Aujourd’hui, l’État ivoirien a créé un service socio-éducatif dans les 34 prisons que compte le pays. Sur le terrain, c’est-à-dire dans les quartiers, nous avons des bénévoles qui servent de points focaux. Nous avons pu mettre en place un réseau d’ex-détenus avec qui nous travaillons et qui sont nos porte-paroles auprès d’autres ex-détenus pour faciliter la réinsertion. Les mineurs de la MACA peuvent développer des compétences dans les domaines artistique, culinaire, informatique et cosmétique grâce au centre de formation que nous construisons. Une bibliothèque sera ouverte sous peu avec plus de 1.250 ouvrages offerts par l’ambassade de Suisse en plus du réfectoire de 200 m2 pour ses mineurs en détention.
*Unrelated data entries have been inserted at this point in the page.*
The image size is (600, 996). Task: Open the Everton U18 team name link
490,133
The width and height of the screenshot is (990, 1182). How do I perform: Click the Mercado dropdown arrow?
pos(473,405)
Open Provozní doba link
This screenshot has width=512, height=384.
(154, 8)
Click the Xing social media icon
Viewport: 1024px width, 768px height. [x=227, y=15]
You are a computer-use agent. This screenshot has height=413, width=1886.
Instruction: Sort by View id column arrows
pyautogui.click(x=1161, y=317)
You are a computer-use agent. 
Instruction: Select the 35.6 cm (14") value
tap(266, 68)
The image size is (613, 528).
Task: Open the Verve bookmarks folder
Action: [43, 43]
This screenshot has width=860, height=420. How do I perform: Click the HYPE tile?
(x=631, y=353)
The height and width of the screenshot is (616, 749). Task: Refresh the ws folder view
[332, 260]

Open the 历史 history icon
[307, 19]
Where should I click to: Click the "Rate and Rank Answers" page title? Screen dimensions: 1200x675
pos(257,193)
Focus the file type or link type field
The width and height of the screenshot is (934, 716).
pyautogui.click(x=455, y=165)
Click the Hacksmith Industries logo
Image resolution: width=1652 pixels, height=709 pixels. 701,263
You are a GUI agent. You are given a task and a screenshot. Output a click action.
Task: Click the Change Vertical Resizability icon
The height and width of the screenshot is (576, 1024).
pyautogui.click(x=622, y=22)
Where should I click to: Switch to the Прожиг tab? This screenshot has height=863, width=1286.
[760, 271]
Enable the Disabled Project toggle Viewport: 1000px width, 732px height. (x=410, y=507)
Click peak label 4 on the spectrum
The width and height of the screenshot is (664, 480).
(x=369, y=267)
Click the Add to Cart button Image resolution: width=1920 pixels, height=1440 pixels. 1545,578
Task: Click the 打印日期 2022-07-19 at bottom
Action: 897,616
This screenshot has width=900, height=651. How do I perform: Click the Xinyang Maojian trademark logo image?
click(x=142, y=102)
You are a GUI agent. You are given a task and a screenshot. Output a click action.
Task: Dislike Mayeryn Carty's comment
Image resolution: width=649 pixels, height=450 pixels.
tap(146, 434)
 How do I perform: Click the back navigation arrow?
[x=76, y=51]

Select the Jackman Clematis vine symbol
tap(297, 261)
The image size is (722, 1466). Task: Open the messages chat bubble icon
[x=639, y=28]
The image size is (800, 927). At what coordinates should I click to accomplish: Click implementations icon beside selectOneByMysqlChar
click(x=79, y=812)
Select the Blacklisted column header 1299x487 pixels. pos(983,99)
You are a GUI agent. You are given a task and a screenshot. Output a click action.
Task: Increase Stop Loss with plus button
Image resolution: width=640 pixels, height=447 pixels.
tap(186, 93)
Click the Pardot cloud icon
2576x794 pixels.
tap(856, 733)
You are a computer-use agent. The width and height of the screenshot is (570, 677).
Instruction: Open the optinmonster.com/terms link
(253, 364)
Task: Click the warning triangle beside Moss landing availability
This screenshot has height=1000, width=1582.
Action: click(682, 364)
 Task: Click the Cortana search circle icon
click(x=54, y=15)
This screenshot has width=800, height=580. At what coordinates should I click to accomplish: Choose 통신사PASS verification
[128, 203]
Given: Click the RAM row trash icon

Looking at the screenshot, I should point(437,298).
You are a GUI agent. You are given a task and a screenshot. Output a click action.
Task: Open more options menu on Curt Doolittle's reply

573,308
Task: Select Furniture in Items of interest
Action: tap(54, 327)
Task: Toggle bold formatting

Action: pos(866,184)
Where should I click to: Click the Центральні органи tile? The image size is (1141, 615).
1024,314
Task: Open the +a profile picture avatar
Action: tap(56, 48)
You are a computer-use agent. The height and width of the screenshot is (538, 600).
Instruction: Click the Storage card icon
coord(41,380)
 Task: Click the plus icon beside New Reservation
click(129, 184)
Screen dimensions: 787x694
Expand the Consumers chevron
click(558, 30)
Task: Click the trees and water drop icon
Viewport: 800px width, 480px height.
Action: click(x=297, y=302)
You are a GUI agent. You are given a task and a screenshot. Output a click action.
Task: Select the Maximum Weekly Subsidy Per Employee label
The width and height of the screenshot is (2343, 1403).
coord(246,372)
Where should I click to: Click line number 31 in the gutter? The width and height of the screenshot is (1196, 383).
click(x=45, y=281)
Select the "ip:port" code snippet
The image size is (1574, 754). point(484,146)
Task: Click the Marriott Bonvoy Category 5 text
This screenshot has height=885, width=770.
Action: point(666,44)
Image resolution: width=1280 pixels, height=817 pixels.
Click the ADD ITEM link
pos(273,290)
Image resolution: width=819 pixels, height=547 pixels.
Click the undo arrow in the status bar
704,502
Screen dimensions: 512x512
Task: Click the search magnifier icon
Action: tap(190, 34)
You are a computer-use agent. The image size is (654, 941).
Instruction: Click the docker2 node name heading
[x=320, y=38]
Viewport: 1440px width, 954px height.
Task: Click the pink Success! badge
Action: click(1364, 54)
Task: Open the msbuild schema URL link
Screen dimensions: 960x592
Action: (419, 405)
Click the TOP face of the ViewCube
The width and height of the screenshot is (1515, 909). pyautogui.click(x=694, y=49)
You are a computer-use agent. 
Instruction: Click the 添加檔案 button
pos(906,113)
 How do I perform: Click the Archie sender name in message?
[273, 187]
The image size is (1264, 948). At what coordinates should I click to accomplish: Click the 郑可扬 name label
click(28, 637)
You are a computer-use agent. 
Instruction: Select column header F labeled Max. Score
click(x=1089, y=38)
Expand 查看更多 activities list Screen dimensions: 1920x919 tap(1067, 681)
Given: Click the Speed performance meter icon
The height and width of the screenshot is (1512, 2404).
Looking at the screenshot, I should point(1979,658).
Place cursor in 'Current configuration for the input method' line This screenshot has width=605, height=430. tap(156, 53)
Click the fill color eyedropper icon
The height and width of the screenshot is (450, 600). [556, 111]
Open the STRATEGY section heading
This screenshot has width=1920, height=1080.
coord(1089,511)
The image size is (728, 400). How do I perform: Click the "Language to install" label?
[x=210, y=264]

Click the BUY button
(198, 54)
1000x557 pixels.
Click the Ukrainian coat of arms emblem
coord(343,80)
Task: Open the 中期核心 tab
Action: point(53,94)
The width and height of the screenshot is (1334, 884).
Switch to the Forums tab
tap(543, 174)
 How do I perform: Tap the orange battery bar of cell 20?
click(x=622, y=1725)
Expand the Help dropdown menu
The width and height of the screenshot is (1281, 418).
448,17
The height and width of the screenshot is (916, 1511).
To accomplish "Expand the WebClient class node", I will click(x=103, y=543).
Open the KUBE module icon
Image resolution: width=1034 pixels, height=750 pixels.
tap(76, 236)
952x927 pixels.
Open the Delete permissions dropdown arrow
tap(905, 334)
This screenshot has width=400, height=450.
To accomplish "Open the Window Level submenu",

Aujourd’hui le citoyen lambda comprend qu’en humanisant les prisons et en rééduquant les détenus, c’est le pays, les biens et l’économie qui sont protégés.

Êtes-vous fier de tout ce que vous accomplissez ?

Je suis reconnaissant à Dieu,  et aux personnes et institutions qui croient en nous. Toutefois, le chemin est encore long. La Côte d’Ivoire doit s’inspirer des pays comme la Suisse et le Rwanda. Nous ne devons plus avoir peur des prisons. Notre objectif est de présenter les prisons comme un modèle économique. Faire en sorte que les détenus développent des compétences pour ne plus que nos prisons soient des charges pour les citoyens.